A razor-and-business model is a strategy of selling a product at dirt-cheap prices or at free of cost in order to increase sales of a complementary product or consumables.

The idea is to sell the hardware, primarily the cars at no profit so that they can sell the full-self driving software at such a high margin that it increases a car's overall profitability, the fund manager said.

As opposed to Musk's view, Tesla’s FSD will be made available by the end of the year, Munster sees broader availability in three to five years' time., This is because of the track record on the topic and regulatory concerns about wide deployments, he said.

As Tesla looks at an investment of $150 billion to $175 billion over the next decade, the company needs to maintain operating margins of more than 15% and ramp up revenue as well, the tech expert said.

"Cutting near-term profits would jeopardize the company's long-term goals," he added. "In the end, I believe the company will strike a balance between margins and growth.”

See Also: Everything You Need to Know About Tesla Stock

Core Metric Disappoints:  Munster noted that auto gross margin, excluding regulatory credits, came in at 19% compared to expectations of 20%. This key metric has come in below expectations for a second straight quarter, he noted.

CFO Zach Kirkhorn did not issue guidance for the metric for the June quarter, citing factors outside the control of the company such as the impact of interest rates on demand and material costs.

Talking Down On Guidance: According to Munster, Musk changed the language of the 2023 deliveries guidance by referring to the previously stated internal target of 2 million units as an “outside case.”

That target is achievable but has to come at the expense of more upcoming price cuts, Munster said. "At current pricing, I think it's unlikely they get there.”

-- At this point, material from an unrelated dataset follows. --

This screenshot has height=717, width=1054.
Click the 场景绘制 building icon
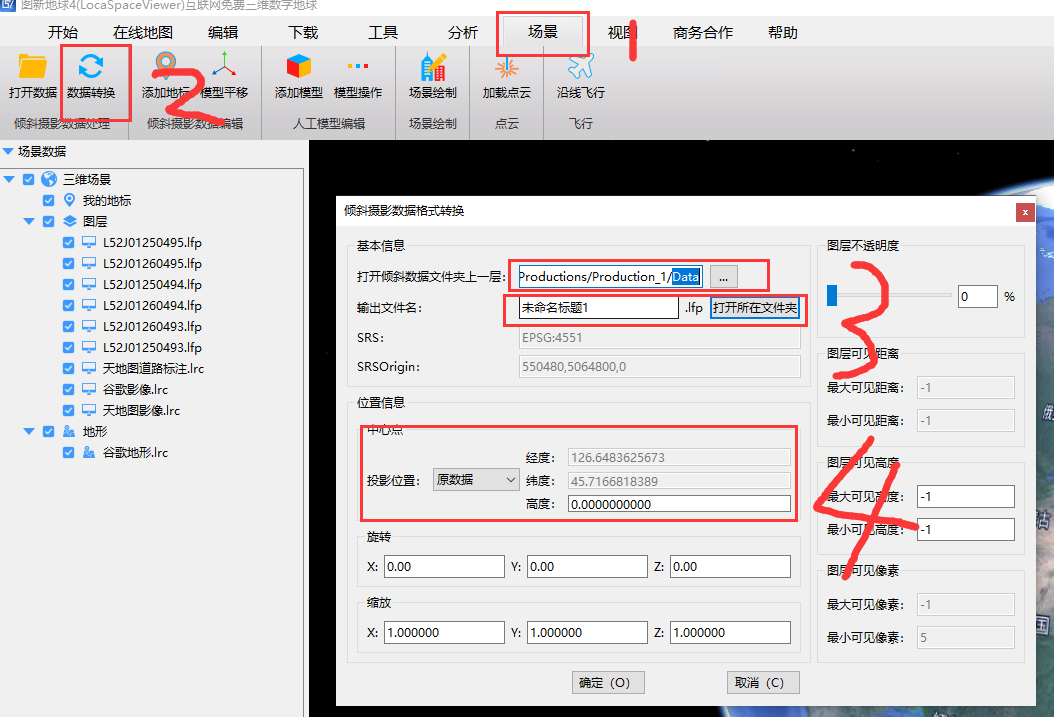pyautogui.click(x=433, y=68)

What Else: Munster noted that Tesla expects Cybertruck production to begin later in the September quarter, in line with the previous comments. 

The company is positioning itself to "ride Cybertruck's ramp in 2024 and the Model A ramp in 2026, giving hope to investors that the delivery growth party will only continue," the fund manager said.

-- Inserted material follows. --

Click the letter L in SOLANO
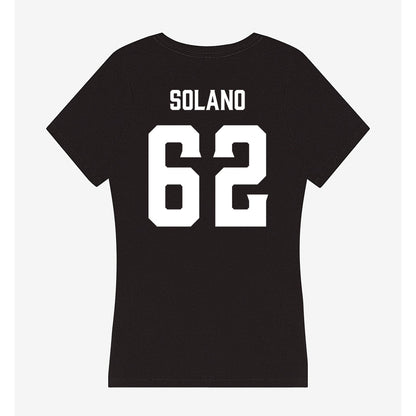This screenshot has height=416, width=416. 202,101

Tesla also reiterated that it is working on a next-gen vehicle platform, internally called Robotaxi, Munster said. Musk left the door open for the price to be higher, given there could be a "Model 3 or Model Y Robotaxi, a robotic taxi," he said.

Tesla ended Wednesday's session down 2.02% at $180.59 in reaction and fell an incremental $6.07% to $169.63 in after-hours trading, according to Benzinga Pro data.

Check out more of Benzinga’s Future Of Mobility coverage by following this link.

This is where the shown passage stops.